На лугу за домом Лукьяна пасётся корова Марфа и осёл Савелий – «кормилица» и «труженик», как их называет старик, что вполне соответствует истине: корова даёт по ведру молока в день, а осёл самостоятельно, без провожатых, возит молоко на сыроварню. Лукьян устанавливает бутыли в сумки на боках осла и просто говорит: «Иди, Савка!» – и тот воодушевлённо, вкладывая в работу всю душу, спешит в посёлок. Войдёт во двор сыроварни, терпеливо ждёт, пока работники не опорожнят бутыли, потом топает назад в деревню.

Один год у Лукьяна жила восьмилетняя внучка из города. У девчушки болели ноги, и родители отправили её к деду в деревню. Лукьян мазал ноги внучки мазями из трав, поил её топлёным молоком, договорился с директором поселковой школы, чтобы Савелию в сумку клали школьные задания на неделю, а осла приучил после сыроварни подходить к школе. Через год внучка поправилась и вернулась к родителям, но Савелий по-прежнему после сыроварни подходит к школе. В его сумки суют газеты – для Лукьяна.

По утрам Лукьян удит рыбу в старице. Рыбы в старице – ловить не переловить, но воду затягивает ряска, и поплавок тонет в зелёной каше. Лукьян использует собственное «инженерное изобретение»: делает кольцо из можжевелового прута, разгоняет шестом ряску и бросает обруч в чистую воду; кольцо не даёт ряске сплываться, и в него можно спокойно забрасывать снасть.

Днём во дворе Лукьян строит лодку для директора сыроварни Жоры. Рядом среди щепы и стружек бродит всевозможная разноцветная живность: куры, индюки, ручной журавль Фомка.

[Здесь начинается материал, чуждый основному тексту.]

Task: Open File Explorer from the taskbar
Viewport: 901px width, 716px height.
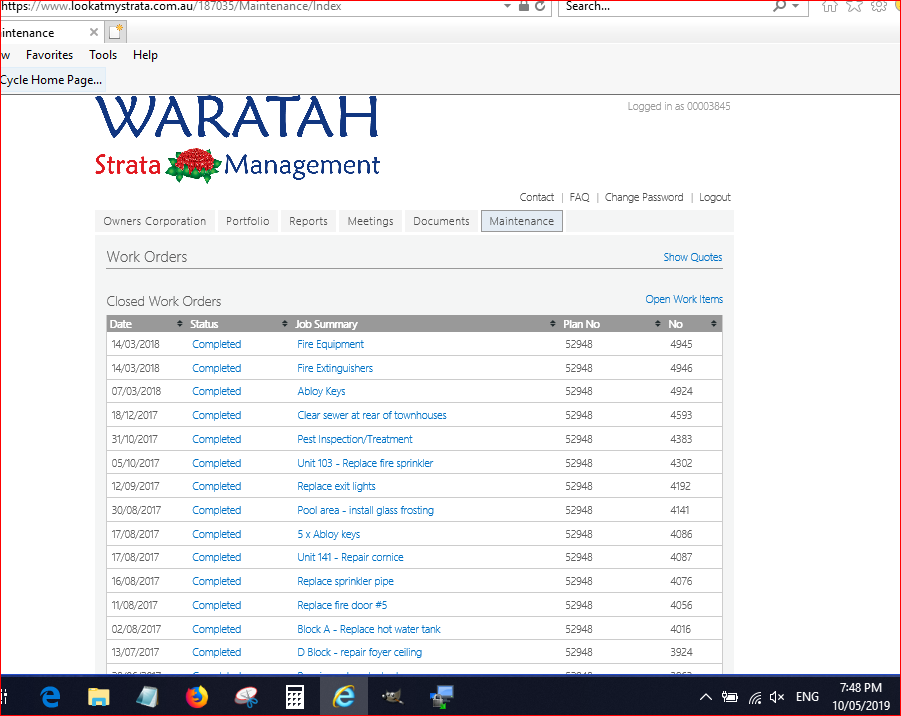Action: pos(99,696)
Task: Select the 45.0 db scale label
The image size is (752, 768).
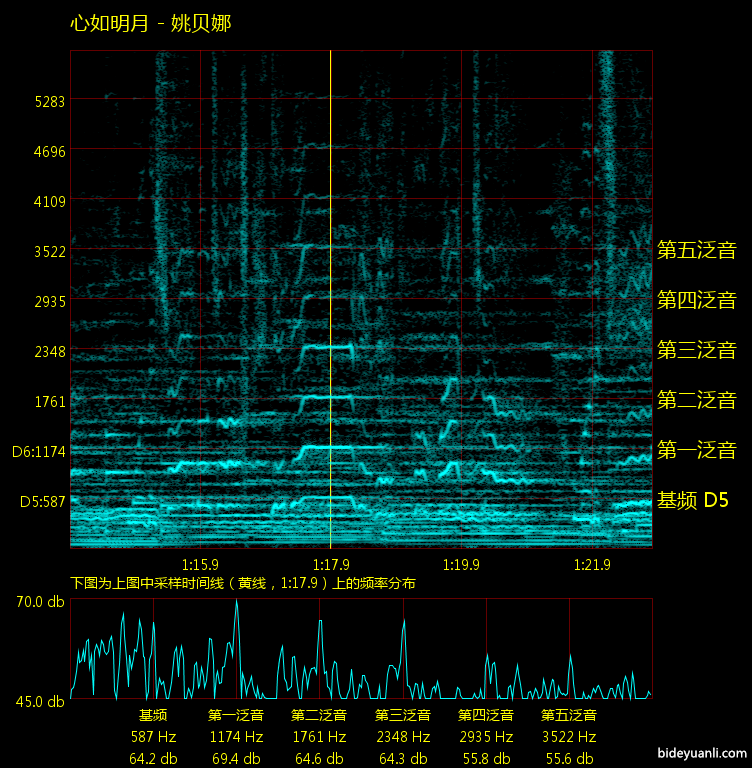Action: (40, 701)
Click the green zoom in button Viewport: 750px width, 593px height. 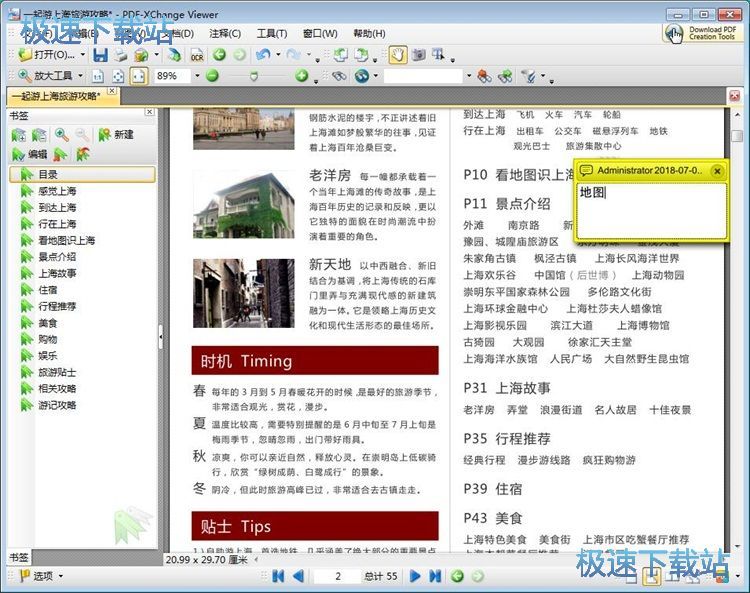[x=302, y=76]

Длинноногий Фомка – веселяга: распушит пепельное оперение и танцует, играет сам с собой: поднимет с земли щепку, подбросит в воздух, снова ловит. Фомка следит за порядком на дворе: заметит, петухи дерутся, – подскочит, заворчит, затопает, а то и ударит клювом драчунов. А соберутся индюки вместе – Фомка сразу к ним, прислушивается – о чём они бормочут, смотрит – кто что нашёл.

В жару Фомка стоит в тени сарая, точно часовой, или вышагивает вдоль забора и смотрит на реку. Заметит, баржа показалась – предупреждает Лукьяна криком.

Однажды весной Фомка исчез и объявился через неделю… с подругой; вбежал во двор, заголосил, закружился. А журавлиха боится, не подходит, топчется за изгородью.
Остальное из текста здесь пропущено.